When I came into Al-Anon I was broken and emotionally bleeding. I was nearly out of my mind with pain and despair. I had tried to fix the situation but didn’t realise that I was part of the problem and that my behaviour was exactly enabling him to be an alcoholic.

I was isolated in this situation which was rapidly becoming worse. His family wanted little to do with me because I wanted to talk about the situation and that was breaking the rules. I was breaking the family secret and they did not want to be part of that. This was hard for me. I had no support, no one to turn to, no one to talk to and so my behaviour became just as crazy as his.

As I started to work with the program I began to change. I learned about setting boundaries and about unacceptable behaviour. I started to take care of myself and to look at what I was doing.

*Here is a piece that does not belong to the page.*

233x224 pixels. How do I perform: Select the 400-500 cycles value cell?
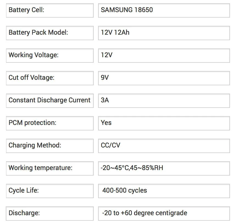pyautogui.click(x=164, y=191)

Then I looked at why I stayed in this unhealthy relationship and why I was willing to be a victim of his drinking. I began to question things that were keeping me unhealthy and why I was enabling him to drink. For me, this is where I hit rock bottom. What was keeping me here, why did I have a history of unhealthy and destructive relationships? What was it within me that had such a hold?

In a word, FEAR.

As I had such low esteem that I would put up with anything just to feel like I existed, that I was part of a relationship, even a sick one. I was afraid of being alone. I was afraid that no one would love me. I was afraid that I wouldn’t have enough money to live on. I was afraid that I had no right to be alive. This all stems from my childhood which paved the way for me to be a victim and I was willing to accept anything or anyone just so I could feel that maybe someone liked me or that someone valued me.

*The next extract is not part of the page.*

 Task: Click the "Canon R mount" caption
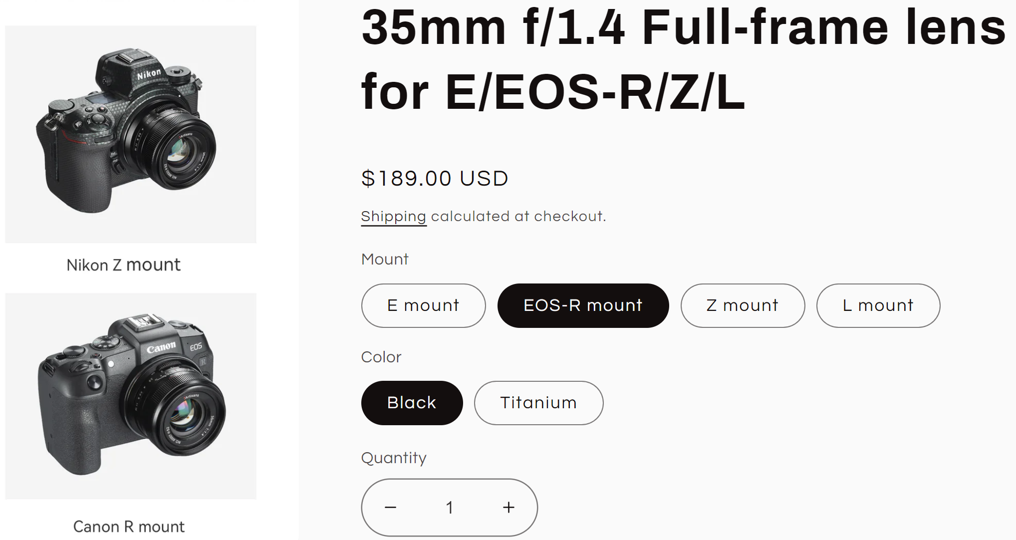point(129,527)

As the alcoholism developed I became more and more damaged and distressed. I had no voice, I was ignored and dismissed. I felt totally devalued as a human being and I was at my breaking point when I came into Al-Anon. As I came to meetings and worked the program and got great sponsors this began to change. The first thing I got from the meetings was my voice. When I shared my story people listened. As I grew in the program and because people treated me with love and valued me I began to face my fears. Because people treated me with love and valued me I began to love myself and value myself. Then I was able to start looking at my behaviour and to change it.
The biggest change in me was that I treat myself with respect and love. I was then able to say that I couldn’t live with my partner’s drinking and treatment of me. This was very scary for me because I knew that this was the turning point in our relationship. I asked him to stay with his father for a week to give me the time and space I needed. Eventually, I decided that I could not live with the drinking anymore. I was willing to let go of the relationship and all the security that I thought it brought me.

I was then able to set a clear boundary for myself. If it meant that I had to be on my own then that was that I was willing to do so that I no longer had to be a victim or hostage to my partner’s drinking.

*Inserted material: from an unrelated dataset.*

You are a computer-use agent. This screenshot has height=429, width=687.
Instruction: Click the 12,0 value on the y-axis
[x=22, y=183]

We got together and talked for a long time. I told him that I loved him when he was sober that he was really a lovely man and that I would prefer to stay with him, but I was not willing to live with his drinking anymore. He had lots of arguments and comebacks to my statements but I would not budge. I told him to let me know his decision in a couple of days. I really thought that it was all over for us and if that’s what it took to find peace and serenity then I was willing to do that.

It was a long couple of days before he got back to me and he had made a decision. He has not had a drink since that day and he has been going to AA since then.

As I continue in the program my behaviour is becoming part of the cure and the enabling behaviour is no longer a part of the problem. Through this program I am becoming more loving and caring for my partner. I show him I value and love him in lots of ways that I couldn’t before. I am becoming more compassionate towards him and more understanding of the battle that he fights and I am his number one supporter through this.

The Al-anon program is a gift and it has saved my life and it is the road map for my future, whatever it brings, and I will continue to trust my higher power with all my tomorrows.

Anonymous.

Al-Anon Family Groups provide support to anyone whose life is, or has been, affected by someone else’s drinking. We believe alcoholism affects the whole family, not just the drinker. We are an international organisation with over 800 support groups in the UK and Republic of Ireland. Al-Anon is a fellowship of relatives and friends of alcoholics who share their experience in order to solve their common problems.

Al-Anon meets in Halifax every Wednesday 18:30 – 19:30 at Basement House, 10 Carlton Street, Halifax, HX1 2AL.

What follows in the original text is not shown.